Tetapi lihat bagaimana Yesus mengarahkan orang muda ini dan juga seluruh murid-murid-Nya tentang orang miskin yang bahagia itu. Dia berkata lagi pada orang muda itu: “Pergi juallah seluruh hartamu, bagikanlah pada orang-orang miskin maka kamu akan beroleh harta di Sorga, kemudian datanglah kemari dan ikutlah Aku!”.  Tetapi Alkitab mencatat, orang muda itu pergi dengan sedih sebab banyak hartanya.


Perhatikan, Yesus seakan-akan menyuruh orang muda kaya ini menjadi miskin dengan menjual seluruh hartanya dan membagi-bagikannya, tetapi bukan untuk memperoleh Kerajaan Sorga, melainkan harta di Sorga. Perhatikan, bagi orang percaya, sudut pandang perbuatan baik bukanlah untuk membeli Sorga atau masuk Sorga, melainkan mengumpulkan harta di Sorga, artinya sudah memiliki Sorga. Tujuan akhir diskusi Yesus pada orang muda ini adalah untuk datang dan mengikut Dia. Kita bayangkan jika orang muda itu benar-benar menjual hartanya dan mengikut Yesus, pastilah kemudian dia menjadi salah satu Rasul besar dalam sejarah Kristen. Tapi, dia tidak terdengar lagi.

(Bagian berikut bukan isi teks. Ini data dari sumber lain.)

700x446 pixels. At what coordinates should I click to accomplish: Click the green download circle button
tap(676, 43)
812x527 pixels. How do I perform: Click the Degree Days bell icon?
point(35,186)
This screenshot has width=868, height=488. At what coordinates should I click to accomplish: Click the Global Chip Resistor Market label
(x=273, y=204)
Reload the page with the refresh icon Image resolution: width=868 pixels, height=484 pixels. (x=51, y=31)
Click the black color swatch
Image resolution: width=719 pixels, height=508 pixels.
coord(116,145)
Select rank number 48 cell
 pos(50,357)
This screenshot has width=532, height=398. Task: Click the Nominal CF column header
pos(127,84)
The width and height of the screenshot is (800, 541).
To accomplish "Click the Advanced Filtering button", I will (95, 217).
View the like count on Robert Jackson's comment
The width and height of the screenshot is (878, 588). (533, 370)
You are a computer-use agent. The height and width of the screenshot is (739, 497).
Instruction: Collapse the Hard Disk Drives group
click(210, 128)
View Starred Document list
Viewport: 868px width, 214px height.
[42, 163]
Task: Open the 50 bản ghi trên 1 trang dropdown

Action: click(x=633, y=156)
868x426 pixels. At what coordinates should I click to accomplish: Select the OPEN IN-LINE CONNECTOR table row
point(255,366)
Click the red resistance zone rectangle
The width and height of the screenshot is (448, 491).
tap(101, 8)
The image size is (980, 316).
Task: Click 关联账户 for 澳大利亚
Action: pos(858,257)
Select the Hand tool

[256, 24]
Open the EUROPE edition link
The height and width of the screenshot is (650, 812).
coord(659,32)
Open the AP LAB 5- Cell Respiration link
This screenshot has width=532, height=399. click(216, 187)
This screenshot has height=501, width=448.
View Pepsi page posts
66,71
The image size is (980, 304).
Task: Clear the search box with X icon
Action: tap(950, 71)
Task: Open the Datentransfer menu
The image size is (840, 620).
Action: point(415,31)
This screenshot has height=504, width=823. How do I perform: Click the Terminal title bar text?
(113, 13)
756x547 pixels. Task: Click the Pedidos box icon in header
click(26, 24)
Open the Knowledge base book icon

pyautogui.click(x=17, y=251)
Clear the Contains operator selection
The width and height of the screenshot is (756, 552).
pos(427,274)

Yesus mengetahui ini dengan memberi pengajaran penutup bagi murid-muridnya dan berkata: “Sesungguhnya sangat sukar bagi orang kaya untuk masuk Kerajaan Sorga, Aku berkata kepadamu, sesungguhnya sukar sekali bagi seorang kaya untuk masuk ke dalam Kerajaan Sorga. Sekali lagi Aku berkata kepadamu, lebih mudah seekor unta masuk melalui lobang jarum dari pada seorang kaya masuk ke dalam Kerajaan Allah."

Wow tentu ini mengejutkan para murid dan pasti menimbulkan pertanyaan-pertanyaan. Namun mari kita lihat, ada cerita dibalik seekor unta melalui lobang jarum.  Pada zaman Yesus, Yerusalem dikelilingi tembok, dan pada waktu malam pintu gerbang akan ditutup sehingga tidak ada yang keluar masuk. Satu-satunya cara adalah sebuah pintu kecil di sisinya untuk masuk. Sehingga jika para musafir atau pedagang tiba setelah pintu di tutup, maka untuk memasukkan unta, seluruh barang harus diturunkan dan unta merayap masuk melewati pintu. Jika tidak, mereka harus berkemah di luar. Dan di luar itu sangat buruk pada musim dingin dan juga rawan perampok.  Jadi, unta ini bisa masuk kota dengan menanggalkan semua beban hartanya, sedangkan orang kaya ini, tidak bisa masuk kerajaan Sorga karena selalu memikul hartanya.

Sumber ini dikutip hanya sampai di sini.